- **Exercise requirements**
- A) List the titles of the books and short stories by Mari Selvaraj that are named in the Pariyerum Perumal essay below.
- B) In the Pariyerum Perumal essay below, copy everything from "Mari Selvaraj raises" down to "பறித்துக்கொண்டீர்கள்...".

- **Text passage**
══════════
Can Pariyerum Perumal be thought of as Mari Selvaraj’s The 400 Blows? It is, sure, but it is also more. Truffaut’s classic debut film deals with a delinquent adolescent and the world around him that is uncomprehending and unloving. The angst in Pariyerum Perumal, on the other hand, is more urgent as the commentary is not just about a young man coming of age but also a society. 

The strong social context in Pariyerum Perumal also makes it different from The 400 Blows while the college scenes in the film are very reminiscent of Antoine Doinel’s classroom where he is constantly harassed by his teachers. Writing about Antoine Doinel, Mari Selvaraj says he sees himself as being one with Antoine. He writes, “I ran as Antoine did in The 400 Blows. He had the seas and I, the banks of Thamirabarani.” Critic-turned-filmmaker Truffaut’s film steered the historic French New Wave movement in cinema, while author-turned-filmmaker Mari Selvaraj’s debut can be thought to have driven the Dalit movement in Tamil cinema forward. 

The trains in Pariyerum Perumal

The innocence of Mukilan in Mari Selvaraj’s Thamirabaraniyil Kollapadaathavargal extends to Pariyerum Perumal who has an endearing child-like habit of making promises on his mother’s name. It is in his short story that Mari Selvaraj first conceives the metaphorical apparition of the dog, Karuppi, who Mukilan encounters in the dark streets of a village after he escapes the massacre at Thamirabarani. In the ending of the short, Mari Selvaraj interweaves the ‘we’ and ‘I’, an idea he pioneers on screen with the psychedelic song, Naan Yaar, an existential cry of not just one man but a community. The origin of the song’s intense imagery lies in the poetry and imagery of Mari Selvaraj’s literature, especially in an episode in Mari Selvaraj’s second book. Walking out of the dark room in a marriage hall after a bitter confrontation, Mari Selvaraj says that all he could hear amidst the merrymaking were wails of owls pecked by blind crows under the scorching daylight. 

Shrill cries of trains are portents of death in Pariyerum Perumal, like of Karuppi in the film’s prelude. Think also of Pariyan’s run in the railway tracks in the song, Naan Yaar? In his mentor Ram’s debut, Kattradhu Thamizh, too, trains were harbingers of death, as you see when Parabhakar’s dear dog Tony gets killed. It’s no surprise then that Mari Selvaraj has written a short story titled ‘Ennaku Rayilgalai Pidikaathu’. Most of his shorts are set in the vicinity of railway tracks, and hence in the proximity of uncertainty and pain. Yet, in a hopeful note, in a child-like voice, Jo asks Pariyan if they can go play with trains, exploring the possibility of becoming the innocent children they once were. 

Answers through art

Mari Selvaraj raises important questions in his second book, Marakkave Ninaikiraen, in the form of verse. In a chapter called Iraiyaanmai, Mari Selvaraj writes one that seems to have powered Pariyerum Perumal:

நீங்கள் என்னிடமிருந்து

நான் என்ற எனக்கான

என் சுதந்திரத்தைப் 

பறித்துக்கொண்டீர்கள்...
══════════
- **Provided data**
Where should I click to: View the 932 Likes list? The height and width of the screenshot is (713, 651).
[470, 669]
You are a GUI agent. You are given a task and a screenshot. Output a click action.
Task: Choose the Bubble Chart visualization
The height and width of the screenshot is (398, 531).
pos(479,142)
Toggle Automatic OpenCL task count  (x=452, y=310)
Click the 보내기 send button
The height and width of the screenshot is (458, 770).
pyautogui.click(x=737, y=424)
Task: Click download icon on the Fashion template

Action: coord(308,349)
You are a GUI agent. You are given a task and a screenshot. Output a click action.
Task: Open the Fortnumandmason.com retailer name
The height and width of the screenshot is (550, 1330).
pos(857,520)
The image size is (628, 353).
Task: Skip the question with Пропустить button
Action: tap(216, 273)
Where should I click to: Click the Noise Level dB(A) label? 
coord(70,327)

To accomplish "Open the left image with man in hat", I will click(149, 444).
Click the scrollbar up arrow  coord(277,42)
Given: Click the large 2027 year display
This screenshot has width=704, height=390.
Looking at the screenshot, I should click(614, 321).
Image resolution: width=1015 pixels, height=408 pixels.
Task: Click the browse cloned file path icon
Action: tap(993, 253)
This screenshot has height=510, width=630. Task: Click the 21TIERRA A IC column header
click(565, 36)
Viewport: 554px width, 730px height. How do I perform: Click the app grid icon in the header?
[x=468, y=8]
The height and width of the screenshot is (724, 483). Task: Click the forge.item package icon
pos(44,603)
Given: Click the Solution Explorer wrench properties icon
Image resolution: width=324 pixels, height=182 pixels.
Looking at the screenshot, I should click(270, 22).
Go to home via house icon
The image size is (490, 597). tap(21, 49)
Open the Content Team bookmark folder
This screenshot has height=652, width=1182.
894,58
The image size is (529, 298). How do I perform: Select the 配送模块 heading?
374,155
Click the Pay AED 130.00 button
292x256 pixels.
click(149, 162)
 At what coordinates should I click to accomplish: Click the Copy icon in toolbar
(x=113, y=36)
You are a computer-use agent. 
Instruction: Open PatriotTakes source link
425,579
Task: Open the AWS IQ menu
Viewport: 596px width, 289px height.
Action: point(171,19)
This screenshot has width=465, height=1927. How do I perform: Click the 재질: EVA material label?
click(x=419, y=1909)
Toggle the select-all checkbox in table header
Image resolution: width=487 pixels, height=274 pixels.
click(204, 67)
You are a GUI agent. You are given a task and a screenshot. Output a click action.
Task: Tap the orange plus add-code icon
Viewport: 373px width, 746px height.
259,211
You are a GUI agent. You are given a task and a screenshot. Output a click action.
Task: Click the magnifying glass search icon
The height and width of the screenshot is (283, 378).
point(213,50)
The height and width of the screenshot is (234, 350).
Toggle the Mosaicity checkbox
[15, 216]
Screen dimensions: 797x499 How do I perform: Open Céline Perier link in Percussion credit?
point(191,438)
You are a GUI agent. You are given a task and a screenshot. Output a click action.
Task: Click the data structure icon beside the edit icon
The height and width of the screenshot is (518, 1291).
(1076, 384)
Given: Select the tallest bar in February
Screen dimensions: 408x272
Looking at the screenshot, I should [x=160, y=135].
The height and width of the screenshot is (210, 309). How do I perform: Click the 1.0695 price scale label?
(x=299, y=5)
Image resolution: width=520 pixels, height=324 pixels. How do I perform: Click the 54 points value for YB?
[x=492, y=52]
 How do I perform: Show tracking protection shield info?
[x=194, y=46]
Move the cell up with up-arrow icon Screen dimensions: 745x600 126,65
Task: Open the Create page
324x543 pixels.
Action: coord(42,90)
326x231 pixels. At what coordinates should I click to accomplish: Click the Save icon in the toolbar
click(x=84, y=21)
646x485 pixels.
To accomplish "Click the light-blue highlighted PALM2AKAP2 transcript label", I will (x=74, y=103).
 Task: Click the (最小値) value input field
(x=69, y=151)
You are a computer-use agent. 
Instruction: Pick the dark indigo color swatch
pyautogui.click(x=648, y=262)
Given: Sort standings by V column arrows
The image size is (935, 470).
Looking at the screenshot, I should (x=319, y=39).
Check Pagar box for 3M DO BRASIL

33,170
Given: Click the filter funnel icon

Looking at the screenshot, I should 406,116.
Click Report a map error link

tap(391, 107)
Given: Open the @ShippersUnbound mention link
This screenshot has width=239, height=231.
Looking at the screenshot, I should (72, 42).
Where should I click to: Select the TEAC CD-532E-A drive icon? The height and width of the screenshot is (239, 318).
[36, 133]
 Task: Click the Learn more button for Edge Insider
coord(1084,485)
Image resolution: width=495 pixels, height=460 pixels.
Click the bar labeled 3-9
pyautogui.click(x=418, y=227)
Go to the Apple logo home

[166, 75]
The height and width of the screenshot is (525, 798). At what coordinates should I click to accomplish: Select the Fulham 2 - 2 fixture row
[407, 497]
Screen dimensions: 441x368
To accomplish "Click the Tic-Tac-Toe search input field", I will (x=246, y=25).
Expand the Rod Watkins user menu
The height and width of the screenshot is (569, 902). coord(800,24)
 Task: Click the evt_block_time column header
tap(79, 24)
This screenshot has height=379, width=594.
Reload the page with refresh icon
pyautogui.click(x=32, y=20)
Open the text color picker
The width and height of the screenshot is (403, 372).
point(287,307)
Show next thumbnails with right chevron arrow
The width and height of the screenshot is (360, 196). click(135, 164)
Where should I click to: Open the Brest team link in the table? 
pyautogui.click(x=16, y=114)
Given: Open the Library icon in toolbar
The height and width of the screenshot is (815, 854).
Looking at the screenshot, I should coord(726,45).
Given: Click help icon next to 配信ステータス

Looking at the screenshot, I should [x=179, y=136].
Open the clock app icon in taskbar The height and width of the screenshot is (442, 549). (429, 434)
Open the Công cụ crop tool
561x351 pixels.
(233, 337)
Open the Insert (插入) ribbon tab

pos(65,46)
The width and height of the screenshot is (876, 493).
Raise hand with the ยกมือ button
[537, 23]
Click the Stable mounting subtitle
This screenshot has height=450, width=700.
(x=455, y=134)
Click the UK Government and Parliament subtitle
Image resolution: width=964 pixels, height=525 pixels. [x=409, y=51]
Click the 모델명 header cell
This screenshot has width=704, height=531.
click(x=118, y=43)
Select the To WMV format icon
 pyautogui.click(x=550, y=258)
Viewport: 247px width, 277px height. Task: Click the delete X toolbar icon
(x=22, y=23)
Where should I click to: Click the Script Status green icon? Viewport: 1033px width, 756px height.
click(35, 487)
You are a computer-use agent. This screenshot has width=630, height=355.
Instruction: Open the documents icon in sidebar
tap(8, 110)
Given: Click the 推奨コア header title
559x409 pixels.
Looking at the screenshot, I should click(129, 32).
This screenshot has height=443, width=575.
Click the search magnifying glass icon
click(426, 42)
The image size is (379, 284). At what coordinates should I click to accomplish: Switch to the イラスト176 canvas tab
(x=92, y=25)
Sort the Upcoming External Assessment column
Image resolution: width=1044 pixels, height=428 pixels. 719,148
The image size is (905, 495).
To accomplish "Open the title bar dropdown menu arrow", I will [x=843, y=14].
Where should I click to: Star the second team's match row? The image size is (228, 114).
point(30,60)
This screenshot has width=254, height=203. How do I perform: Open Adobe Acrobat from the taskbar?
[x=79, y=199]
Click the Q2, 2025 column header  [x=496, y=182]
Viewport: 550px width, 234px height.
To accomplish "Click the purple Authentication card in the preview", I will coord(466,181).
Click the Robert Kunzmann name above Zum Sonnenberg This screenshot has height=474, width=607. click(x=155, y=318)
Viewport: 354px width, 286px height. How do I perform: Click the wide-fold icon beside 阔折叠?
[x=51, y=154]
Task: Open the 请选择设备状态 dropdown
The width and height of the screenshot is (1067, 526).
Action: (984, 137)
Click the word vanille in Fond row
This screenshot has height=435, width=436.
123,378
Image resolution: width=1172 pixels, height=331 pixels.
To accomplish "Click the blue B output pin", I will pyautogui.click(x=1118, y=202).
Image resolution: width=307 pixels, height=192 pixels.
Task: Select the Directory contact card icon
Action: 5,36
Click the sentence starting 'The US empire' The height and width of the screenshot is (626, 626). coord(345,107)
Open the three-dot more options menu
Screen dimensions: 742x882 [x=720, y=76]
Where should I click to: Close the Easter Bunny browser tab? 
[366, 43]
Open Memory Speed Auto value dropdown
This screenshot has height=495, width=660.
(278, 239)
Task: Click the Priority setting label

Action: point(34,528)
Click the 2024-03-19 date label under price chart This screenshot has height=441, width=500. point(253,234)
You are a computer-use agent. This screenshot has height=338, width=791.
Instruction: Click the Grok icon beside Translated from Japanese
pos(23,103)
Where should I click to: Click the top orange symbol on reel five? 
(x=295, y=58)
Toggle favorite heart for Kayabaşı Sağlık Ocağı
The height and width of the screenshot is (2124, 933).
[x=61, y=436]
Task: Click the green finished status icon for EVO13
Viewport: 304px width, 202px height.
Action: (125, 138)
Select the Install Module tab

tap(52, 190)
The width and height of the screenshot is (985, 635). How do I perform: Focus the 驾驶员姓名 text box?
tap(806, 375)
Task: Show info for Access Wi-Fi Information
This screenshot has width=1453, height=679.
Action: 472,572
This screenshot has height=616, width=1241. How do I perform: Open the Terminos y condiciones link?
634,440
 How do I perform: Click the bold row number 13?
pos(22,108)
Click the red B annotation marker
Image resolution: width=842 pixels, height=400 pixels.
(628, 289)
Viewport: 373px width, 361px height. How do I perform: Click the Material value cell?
══════════
- **Results**
- A)
- Thamirabaraniyil Kollapadaathavargal
- Ennaku Rayilgalai Pidikaathu
- Marakkave Ninaikiraen

- B)
Mari Selvaraj raises important questions in his second book, Marakkave Ninaikiraen, in the form of verse. In a chapter called Iraiyaanmai, Mari Selvaraj writes one that seems to have powered Pariyerum Perumal:

நீங்கள் என்னிடமிருந்து

நான் என்ற எனக்கான

என் சுதந்திரத்தைப் 

பறித்துக்கொண்டீர்கள்...